Rubinetti a secco, telefoni muti e sportelli fantasma. È questo lo scenario che si presenta ormai quotidianamente per centinaia di cittadini giarresi che lamentano disservizi gravi e persistenti nel servizio idrico, senza però avere un punto di riferimento a cui rivolgersi. Dopo il passaggio della gestione dalle mani del Comune alla SIE – Servizio Idrico Etneo -, la situazione non è solo peggiorata sotto il profilo tecnico, ma è diventata drammaticamente opaca dal punto di vista del rapporto con l’utenza.
Il nodo più grosso è proprio questo: a Giarre non esiste nemmeno uno sportello fisico della SIE. Nessun ufficio, nessun addetto sul territorio, nemmeno un numero verde realmente operativo. Solo un paio di recapiti telefonici affissi, alla meno peggio, all’ingresso del Comune, e molto spesso irraggiungibili. Un paradosso inaccettabile in un territorio che continua a soffrire quotidianamente interruzioni improvvise del servizio, cali di pressione e guasti non segnalati né risolti.

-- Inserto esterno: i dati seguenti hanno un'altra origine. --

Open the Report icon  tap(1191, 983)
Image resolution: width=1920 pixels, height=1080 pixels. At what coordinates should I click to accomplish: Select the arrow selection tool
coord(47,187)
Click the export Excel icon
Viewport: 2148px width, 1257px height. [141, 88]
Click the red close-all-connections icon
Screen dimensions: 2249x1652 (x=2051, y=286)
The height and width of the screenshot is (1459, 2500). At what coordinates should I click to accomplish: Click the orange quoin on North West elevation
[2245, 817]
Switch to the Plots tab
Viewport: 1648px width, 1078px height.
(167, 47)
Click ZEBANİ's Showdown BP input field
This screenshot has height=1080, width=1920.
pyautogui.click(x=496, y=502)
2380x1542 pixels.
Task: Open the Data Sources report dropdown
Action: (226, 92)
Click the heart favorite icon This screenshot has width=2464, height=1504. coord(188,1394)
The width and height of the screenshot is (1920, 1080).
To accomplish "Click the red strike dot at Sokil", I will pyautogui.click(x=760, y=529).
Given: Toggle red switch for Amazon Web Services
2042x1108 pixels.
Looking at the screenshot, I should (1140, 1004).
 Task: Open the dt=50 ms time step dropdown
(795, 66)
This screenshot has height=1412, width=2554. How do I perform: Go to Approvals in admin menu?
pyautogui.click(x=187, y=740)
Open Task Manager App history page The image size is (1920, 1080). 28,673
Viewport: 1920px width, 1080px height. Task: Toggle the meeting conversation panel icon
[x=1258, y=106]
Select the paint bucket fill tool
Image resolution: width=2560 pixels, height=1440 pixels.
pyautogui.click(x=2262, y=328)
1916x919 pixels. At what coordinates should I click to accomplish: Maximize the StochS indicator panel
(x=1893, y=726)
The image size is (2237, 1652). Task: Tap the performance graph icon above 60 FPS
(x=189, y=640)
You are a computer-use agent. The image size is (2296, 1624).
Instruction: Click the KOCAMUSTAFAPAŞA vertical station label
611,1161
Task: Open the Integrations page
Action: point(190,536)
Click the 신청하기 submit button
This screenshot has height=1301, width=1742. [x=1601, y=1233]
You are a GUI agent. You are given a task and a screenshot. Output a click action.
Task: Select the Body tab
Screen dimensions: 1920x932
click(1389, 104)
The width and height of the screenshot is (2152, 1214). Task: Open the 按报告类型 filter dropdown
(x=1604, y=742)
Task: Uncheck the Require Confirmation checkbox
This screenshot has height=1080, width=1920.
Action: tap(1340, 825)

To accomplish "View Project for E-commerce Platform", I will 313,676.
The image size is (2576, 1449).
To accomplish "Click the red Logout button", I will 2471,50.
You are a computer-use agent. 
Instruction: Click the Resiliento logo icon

Le segnalazioni da Trepunti, Altarello, centro storico e Carrubba sono quotidiane. Ma le risposte, purtroppo, non arrivano da nessuna parte. Nemmeno dall’amministrazione comunale, che sembra essersi defilata dal problema dopo aver trasferito le competenze.
L’assenza di un interlocutore locale per il servizio più essenziale – l’acqua – genera disorientamento, rabbia e frustrazione. In molte zone, i cittadini si organizzano autonomamente per capire se si tratta di un guasto localizzato o di un’interruzione più ampia. “Non sappiamo a chi rivolgerci. La SIE non risponde, il Comune dice che non è più di sua competenza. Ma nel frattempo restiamo senz’acqua per giorni”, racconta un residente esasperato.
In questo quadro, l’amministrazione Cantarella viene accusata di silenzio e inazione, proprio su un tema che tocca la quotidianità e la dignità dei cittadini. Nessuna informazione ufficiale, nessun avviso preventivo, nessuna assistenza di emergenza. Solo comunicazioni tardive, se e quando vengono pubblicate.
Intanto l’inverno avanza, ma la crisi idrica non ha mai smesso di colpire, né in estate né adesso. E se la carenza d’acqua è già un danno, la mancanza di trasparenza, supporto e dialogo è un’offesa.
A questo punto i cittadini si chiedono: a chi dobbiamo rivolgerci per vedere riconosciuti i nostri diritti fondamentali? E soprattutto, quanto ancora si potrà andare avanti con un servizio che, tra disorganizzazione e assenza di controllo, somiglia più a una scomparsa che a una gestione?